Bilimsel araştırmalar stres ile bağışıklık sistemi arasında direk bir bağ olduğunu ortaya koymuştur. Bir kişi stres ve negatiflik içersinde olduğunda bakteri ve virüslere karşlı daha savunmasız kalmaktadır. Bu nedenle soğuk algınlığı gibi birçok sağlık problemi ile yüzyüze kalırlar. Hayata karşı pozitif bir bakış açısı edinmek kişilerin ciddi sağlık problemleri ile mücadelesinde de destekleyici olmaktadır. Kanser ile mücadelede optimizmin ve kendine inancın iyileşmede ve tedaviye yanıt vermede faydalı olduğu kanıtlanmıştır.

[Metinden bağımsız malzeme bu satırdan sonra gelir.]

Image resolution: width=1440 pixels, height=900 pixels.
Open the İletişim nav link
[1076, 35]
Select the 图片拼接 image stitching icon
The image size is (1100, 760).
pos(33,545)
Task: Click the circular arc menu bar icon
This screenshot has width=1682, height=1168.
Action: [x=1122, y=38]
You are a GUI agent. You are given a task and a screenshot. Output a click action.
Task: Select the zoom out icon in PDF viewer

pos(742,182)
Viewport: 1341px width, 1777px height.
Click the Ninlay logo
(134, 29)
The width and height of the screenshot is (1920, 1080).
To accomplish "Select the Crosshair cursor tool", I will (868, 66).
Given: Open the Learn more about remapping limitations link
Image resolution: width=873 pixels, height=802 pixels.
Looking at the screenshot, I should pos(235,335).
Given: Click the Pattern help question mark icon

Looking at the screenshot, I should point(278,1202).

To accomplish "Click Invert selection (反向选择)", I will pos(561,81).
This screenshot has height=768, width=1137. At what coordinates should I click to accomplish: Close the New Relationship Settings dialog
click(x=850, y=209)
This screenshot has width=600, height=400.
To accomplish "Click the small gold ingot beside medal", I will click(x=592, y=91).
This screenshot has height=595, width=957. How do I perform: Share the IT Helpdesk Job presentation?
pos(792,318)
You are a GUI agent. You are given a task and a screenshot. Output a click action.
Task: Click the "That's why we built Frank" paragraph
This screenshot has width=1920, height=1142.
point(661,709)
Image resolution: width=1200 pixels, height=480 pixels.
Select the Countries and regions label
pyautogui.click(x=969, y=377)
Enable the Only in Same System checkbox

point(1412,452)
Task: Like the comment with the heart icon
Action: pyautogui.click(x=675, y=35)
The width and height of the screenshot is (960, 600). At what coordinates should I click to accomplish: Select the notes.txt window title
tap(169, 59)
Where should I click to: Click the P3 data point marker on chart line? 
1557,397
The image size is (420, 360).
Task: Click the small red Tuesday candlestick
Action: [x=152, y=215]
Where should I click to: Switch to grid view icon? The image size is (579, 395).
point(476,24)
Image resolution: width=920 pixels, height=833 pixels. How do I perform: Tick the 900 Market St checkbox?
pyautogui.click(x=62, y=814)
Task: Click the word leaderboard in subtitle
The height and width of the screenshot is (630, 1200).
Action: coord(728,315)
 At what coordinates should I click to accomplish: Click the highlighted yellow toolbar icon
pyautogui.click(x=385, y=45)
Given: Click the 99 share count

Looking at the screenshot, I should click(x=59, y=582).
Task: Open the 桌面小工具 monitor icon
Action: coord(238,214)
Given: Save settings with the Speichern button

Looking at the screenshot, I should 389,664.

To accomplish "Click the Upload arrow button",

Yukarıda bahsedilen sağlığa yönelik faydaların yanısıra pozitif düşünce yapısındaki kişiler daha az sayıda kalp ve damar hastalıklarına maruz kalmaktadır. Diğerlerine göre kan basınçları daha düşüktür. Sağlık üzerindeki etkileri aynı zamanda duygusal alanlara da yayılmaktadır. Optimistler fiziksel ve psikolojik olarak daha çok esenlik içersindedirler ve stres ile mücadelede daha başarılıdırlar. Unutulmamalıdır ki sadece basitçe pozitif bir düşünce yapısı edinmek kötü şeylerin olmasına engel olmayacaktır. Fakat bu bakış açısı size bu kötü olaylarla mücadelede daha etkili olabilecek araçlar sağlayacaktır. Bazen mücadele yetenekleriniz çöker ve sizin negatif tarafınızı yahut korkularınızı besleyici şekilde sizi olayları inkara sürükler. Bazı kişiler için pozitif düşünme doğal olarak gelişirken diğerleri için onları doğru yola yönlendirecek profesyonel bir destek şart olur.